Os bancos mais beneficiados: Nubank, Banco Pan e Bradesco
Entre os principais beneficiados com a nova medida, o Nubank, Banco Pan e, em menor grau, o Bradesco estão entre os players mais expostos ao segmento de baixa renda, que será diretamente impactado pela isenção de IR. Estes bancos têm uma forte presença no mercado de crédito voltado para trabalhadores com salários mais baixos e, por isso, podem ver um aumento significativo em suas operações de crédito.
Nubank e Banco Pan: alta exposição ao crédito de baixa renda
De acordo com os analistas do Itaú BBA, cerca de 2/3 dos empréstimos pessoais e cartões de crédito do Nubank são voltados para trabalhadores que ganham até três salários mínimos. Isso coloca o banco em uma posição privilegiada para se beneficiar da isenção do Imposto de Renda.
Além disso, com o aumento do salário líquido, é esperado que os limites para empréstimos consignados também aumentem, o que pode gerar mais demanda por crédito.
No entanto, a alta do CDI, que eleva os custos do crédito no Brasil, pode amenizar esse impacto positivo no curto prazo.

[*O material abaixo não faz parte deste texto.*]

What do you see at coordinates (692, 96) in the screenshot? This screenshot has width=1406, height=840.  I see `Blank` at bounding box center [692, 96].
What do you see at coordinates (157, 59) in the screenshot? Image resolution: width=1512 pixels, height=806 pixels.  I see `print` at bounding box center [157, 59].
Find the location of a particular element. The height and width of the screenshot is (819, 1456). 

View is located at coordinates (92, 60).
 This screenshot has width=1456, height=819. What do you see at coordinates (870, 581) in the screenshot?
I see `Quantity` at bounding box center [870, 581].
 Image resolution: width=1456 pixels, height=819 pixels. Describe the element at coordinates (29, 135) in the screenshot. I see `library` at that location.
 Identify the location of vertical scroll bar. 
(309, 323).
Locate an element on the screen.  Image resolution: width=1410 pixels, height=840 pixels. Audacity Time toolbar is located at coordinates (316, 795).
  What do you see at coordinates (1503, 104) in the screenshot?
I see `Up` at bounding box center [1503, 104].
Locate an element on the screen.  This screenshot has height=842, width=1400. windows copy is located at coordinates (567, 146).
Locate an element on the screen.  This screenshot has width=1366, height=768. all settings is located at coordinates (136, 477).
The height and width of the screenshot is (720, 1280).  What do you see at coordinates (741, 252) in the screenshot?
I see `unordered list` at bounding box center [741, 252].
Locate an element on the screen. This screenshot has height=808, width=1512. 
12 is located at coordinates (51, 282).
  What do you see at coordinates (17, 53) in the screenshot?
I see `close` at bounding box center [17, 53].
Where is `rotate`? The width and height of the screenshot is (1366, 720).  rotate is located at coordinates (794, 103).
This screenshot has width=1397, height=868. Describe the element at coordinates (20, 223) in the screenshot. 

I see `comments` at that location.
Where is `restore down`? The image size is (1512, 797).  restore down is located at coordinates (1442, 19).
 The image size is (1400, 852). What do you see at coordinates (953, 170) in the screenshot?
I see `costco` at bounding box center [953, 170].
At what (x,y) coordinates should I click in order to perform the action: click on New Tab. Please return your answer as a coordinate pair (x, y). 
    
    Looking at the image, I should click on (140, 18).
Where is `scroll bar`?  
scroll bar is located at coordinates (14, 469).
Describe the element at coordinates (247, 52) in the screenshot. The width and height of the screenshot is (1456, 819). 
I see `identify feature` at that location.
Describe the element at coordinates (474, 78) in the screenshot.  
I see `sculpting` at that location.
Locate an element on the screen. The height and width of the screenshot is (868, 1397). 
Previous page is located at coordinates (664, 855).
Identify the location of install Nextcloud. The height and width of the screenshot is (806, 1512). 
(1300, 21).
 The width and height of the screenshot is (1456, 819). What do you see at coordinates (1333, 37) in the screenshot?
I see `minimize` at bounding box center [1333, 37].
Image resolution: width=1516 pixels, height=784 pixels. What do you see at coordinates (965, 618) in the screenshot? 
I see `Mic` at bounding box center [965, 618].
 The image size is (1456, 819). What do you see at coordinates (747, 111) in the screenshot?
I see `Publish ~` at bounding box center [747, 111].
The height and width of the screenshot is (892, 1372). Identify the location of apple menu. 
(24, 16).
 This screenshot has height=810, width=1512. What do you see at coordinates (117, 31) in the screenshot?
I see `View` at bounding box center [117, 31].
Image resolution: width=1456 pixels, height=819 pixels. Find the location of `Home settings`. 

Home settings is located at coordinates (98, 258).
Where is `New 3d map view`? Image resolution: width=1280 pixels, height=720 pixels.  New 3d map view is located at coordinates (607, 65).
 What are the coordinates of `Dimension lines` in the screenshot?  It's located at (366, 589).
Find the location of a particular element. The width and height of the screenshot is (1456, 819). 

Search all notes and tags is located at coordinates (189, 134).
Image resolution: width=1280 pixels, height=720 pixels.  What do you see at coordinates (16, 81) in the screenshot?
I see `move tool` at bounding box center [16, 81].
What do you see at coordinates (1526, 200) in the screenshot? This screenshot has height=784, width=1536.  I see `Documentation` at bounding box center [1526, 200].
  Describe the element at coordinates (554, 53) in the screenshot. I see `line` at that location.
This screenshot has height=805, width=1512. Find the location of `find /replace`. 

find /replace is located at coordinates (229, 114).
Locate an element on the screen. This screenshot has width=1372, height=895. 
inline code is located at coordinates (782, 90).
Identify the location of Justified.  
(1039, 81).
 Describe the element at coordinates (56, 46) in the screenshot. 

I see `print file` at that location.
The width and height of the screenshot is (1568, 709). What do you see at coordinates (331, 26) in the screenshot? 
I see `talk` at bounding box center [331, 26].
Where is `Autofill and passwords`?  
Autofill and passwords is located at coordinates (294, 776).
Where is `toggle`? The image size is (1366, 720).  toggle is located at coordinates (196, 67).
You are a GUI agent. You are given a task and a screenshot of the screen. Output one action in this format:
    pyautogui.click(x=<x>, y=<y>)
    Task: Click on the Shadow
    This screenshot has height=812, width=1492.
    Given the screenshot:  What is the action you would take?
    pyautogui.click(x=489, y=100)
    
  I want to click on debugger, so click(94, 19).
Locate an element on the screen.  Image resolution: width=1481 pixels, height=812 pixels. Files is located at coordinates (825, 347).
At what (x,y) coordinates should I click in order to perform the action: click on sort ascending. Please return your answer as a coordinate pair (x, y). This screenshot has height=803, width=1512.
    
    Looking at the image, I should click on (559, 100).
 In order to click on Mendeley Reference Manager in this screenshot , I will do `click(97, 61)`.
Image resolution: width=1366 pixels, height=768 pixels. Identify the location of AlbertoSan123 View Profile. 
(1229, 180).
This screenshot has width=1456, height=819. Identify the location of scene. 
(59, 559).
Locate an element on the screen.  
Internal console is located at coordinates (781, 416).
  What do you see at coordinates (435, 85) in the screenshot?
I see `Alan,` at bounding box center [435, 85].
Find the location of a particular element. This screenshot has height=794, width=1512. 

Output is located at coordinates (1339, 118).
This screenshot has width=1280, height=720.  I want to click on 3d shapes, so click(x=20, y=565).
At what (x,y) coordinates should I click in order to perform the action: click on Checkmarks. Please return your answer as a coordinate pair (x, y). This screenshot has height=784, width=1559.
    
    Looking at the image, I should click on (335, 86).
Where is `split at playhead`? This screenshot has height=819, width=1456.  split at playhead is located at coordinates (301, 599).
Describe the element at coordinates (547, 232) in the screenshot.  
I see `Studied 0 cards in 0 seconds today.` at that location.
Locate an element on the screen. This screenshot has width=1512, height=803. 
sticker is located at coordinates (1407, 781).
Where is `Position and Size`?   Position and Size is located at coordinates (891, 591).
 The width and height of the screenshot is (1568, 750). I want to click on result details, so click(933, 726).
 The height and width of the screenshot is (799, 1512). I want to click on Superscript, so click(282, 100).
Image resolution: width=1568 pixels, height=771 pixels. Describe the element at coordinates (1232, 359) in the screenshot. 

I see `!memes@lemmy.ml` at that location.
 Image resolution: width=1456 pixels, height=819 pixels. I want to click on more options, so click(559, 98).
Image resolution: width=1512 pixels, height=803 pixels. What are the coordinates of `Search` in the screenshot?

Isso porque, mesmo com mais dinheiro no bolso, muitos consumidores podem não conseguir acessar empréstimos devido aos juros elevados.
Gostou? Siga o Seu Crédito Digital no Google e receba notícias de benefícios, INSS e crédito em primeira mão.
+311 mil seguidores
Os desafios no médio prazo: inflação e outros impactos

Apesar dos benefícios imediatos, os analistas apontam que o cenário pode se tornar mais incerto no médio prazo. A inflação é uma das grandes preocupações, especialmente para trabalhadores informais ou microempreendedores, que podem não se beneficiar da isenção fiscal, mas ainda assim sentirão os efeitos da alta de preços.
Se a inflação acelerar, pode haver uma pressão sobre o poder de compra, anulando os ganhos obtidos pela redução do IR.
Além disso, a medida pode gerar um efeito colateral negativo para os bancos tradicionais e plataformas de investimento, que são mais expostos a rendas mais altas, que terão impostos mais elevados para equilibrar a isenção para as classes de menor renda.
Impacto sobre os profissionais de alta renda
Indivíduos com uma renda mensal superior a R$ 50 mil também sentirão os efeitos das mudanças no Imposto de Renda. Profissionais que recebem dividendos isentos de impostos das suas empresas, por exemplo, serão obrigados a pagar mais impostos sobre essa renda. Para eles, o limite de isenção de IR será ajustado, o que pode aumentar o custo tributário, afetando a renda líquida desses profissionais.
O impacto nas métricas de crédito de pessoas com essa faixa de renda é mais difícil de prever, já que muitos estão concentrados em empréstimos pessoais e investimentos, mas a maior carga tributária pode influenciar seus depósitos e volumes de gastos.